▶ WORK TO COMPLETE
The answer must consist of every line below that holds the word "computer".

"""

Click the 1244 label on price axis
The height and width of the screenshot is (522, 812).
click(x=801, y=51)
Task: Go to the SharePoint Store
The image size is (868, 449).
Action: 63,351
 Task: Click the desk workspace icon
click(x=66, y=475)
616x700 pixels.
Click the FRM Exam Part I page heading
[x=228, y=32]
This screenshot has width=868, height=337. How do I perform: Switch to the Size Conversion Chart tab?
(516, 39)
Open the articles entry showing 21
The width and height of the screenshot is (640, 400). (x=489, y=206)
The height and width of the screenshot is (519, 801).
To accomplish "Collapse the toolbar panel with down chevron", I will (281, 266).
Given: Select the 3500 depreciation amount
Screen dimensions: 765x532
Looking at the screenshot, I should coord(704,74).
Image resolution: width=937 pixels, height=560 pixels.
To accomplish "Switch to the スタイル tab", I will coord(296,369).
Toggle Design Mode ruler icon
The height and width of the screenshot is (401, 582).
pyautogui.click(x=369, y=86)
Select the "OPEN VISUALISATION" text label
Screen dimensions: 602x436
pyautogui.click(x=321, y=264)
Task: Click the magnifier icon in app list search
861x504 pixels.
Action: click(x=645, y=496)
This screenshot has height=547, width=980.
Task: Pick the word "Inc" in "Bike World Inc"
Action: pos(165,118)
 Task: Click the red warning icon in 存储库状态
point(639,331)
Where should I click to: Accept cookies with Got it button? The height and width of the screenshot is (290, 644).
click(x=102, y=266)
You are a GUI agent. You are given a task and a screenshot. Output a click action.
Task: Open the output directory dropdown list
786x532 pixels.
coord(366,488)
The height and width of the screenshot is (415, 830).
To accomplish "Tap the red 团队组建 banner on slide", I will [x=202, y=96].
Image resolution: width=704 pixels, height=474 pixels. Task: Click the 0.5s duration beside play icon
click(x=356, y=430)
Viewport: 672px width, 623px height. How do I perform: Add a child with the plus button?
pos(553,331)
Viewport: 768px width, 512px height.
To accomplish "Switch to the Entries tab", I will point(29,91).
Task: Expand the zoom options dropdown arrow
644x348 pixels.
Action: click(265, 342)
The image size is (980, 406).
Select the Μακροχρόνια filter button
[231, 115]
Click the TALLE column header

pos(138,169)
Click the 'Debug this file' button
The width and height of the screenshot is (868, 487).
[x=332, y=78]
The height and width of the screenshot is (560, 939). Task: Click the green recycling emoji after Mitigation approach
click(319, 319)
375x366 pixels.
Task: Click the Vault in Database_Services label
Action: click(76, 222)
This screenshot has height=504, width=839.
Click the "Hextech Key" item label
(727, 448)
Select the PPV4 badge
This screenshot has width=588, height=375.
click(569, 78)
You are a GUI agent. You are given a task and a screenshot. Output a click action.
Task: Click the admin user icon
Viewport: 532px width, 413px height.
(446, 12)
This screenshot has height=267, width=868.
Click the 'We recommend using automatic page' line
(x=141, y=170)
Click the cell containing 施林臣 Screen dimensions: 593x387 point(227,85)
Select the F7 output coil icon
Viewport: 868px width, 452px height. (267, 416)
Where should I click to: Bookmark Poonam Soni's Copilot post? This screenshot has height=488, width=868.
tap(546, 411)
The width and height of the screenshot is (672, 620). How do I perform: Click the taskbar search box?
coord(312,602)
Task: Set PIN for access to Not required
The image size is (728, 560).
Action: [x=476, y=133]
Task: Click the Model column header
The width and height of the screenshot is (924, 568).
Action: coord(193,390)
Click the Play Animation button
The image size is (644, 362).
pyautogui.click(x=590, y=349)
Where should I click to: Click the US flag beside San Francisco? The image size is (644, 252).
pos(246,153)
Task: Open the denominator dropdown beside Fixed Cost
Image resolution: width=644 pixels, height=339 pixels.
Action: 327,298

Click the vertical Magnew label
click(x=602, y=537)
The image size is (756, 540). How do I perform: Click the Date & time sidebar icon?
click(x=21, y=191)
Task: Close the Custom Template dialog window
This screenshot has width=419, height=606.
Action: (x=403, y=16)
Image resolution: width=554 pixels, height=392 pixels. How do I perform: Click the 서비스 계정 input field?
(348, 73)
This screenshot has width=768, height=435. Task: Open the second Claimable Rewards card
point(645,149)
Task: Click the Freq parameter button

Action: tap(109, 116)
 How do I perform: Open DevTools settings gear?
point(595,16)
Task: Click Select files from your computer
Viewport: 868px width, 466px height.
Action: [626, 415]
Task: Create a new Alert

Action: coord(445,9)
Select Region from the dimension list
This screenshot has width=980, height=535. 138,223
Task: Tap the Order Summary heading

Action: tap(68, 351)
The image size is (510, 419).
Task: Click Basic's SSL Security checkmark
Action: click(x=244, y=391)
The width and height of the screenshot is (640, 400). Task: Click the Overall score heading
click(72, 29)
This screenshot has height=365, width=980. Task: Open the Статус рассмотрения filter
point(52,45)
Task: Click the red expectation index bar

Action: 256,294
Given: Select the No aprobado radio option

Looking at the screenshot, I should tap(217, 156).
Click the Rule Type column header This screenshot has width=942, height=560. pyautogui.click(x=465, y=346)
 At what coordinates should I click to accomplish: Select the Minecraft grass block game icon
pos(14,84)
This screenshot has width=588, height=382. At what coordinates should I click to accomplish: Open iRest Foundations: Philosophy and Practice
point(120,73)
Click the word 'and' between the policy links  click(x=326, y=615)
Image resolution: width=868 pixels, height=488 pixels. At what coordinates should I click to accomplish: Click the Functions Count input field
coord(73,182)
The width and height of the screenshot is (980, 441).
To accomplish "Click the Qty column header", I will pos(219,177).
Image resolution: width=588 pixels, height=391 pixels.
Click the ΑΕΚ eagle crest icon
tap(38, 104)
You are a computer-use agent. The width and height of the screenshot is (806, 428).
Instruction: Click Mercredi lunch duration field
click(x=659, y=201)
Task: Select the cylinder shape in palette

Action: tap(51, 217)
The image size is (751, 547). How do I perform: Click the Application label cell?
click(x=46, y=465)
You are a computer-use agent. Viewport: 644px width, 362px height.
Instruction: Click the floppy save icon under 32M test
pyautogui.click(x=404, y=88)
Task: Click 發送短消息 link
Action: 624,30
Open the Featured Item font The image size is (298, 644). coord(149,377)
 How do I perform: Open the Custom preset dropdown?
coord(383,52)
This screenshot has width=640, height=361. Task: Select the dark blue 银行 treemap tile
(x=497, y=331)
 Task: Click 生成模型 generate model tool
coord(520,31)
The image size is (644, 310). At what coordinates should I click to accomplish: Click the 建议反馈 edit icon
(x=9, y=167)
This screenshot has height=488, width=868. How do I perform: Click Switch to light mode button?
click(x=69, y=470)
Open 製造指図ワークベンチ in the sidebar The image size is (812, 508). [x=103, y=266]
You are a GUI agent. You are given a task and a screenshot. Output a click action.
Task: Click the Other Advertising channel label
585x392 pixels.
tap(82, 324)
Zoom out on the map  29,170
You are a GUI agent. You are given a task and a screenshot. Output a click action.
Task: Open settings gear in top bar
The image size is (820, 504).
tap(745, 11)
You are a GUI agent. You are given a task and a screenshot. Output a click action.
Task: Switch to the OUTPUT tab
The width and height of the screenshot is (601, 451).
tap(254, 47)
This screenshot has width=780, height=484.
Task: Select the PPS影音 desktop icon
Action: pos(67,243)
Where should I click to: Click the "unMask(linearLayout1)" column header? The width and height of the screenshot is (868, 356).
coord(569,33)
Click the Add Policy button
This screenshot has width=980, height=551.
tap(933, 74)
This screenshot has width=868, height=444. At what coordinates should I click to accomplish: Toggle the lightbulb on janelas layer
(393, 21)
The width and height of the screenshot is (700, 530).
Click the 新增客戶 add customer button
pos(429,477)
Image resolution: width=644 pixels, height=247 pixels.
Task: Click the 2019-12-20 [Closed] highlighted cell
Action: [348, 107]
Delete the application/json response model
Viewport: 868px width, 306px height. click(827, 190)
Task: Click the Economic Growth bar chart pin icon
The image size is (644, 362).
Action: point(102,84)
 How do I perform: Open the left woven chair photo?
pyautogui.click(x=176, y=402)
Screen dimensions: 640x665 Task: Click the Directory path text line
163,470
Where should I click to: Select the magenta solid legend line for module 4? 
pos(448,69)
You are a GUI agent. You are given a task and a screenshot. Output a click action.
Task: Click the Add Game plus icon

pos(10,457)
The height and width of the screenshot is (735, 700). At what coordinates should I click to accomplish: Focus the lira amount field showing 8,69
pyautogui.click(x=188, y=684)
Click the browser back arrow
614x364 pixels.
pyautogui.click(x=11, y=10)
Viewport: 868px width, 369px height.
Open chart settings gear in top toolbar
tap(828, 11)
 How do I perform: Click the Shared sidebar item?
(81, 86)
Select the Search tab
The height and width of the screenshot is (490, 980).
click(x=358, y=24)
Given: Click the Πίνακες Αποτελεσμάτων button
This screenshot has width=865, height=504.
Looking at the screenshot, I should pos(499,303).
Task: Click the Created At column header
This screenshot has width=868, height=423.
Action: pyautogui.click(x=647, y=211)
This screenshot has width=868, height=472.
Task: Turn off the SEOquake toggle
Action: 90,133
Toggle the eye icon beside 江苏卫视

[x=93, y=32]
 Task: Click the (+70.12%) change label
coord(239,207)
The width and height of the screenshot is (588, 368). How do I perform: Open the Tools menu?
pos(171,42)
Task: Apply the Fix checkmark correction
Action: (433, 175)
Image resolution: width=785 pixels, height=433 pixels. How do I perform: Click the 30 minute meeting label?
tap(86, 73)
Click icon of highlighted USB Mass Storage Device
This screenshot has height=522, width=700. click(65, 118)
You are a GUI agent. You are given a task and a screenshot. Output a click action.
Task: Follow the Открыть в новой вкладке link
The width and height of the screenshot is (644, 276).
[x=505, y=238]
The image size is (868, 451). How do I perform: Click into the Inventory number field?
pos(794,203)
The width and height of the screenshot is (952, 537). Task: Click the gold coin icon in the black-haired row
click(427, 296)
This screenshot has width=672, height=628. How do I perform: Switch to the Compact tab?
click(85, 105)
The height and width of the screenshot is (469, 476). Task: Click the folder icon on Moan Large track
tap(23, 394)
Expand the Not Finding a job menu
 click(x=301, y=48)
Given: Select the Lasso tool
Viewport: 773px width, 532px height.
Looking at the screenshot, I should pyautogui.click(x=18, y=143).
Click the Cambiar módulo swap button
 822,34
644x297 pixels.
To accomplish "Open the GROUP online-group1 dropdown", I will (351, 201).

"""

▶ WORKED SOLUTION
Task: Click Select files from your computer
You are a computer-use agent. The width and height of the screenshot is (806, 428).
You are a computer-use agent. Viewport: 644px width, 362px height.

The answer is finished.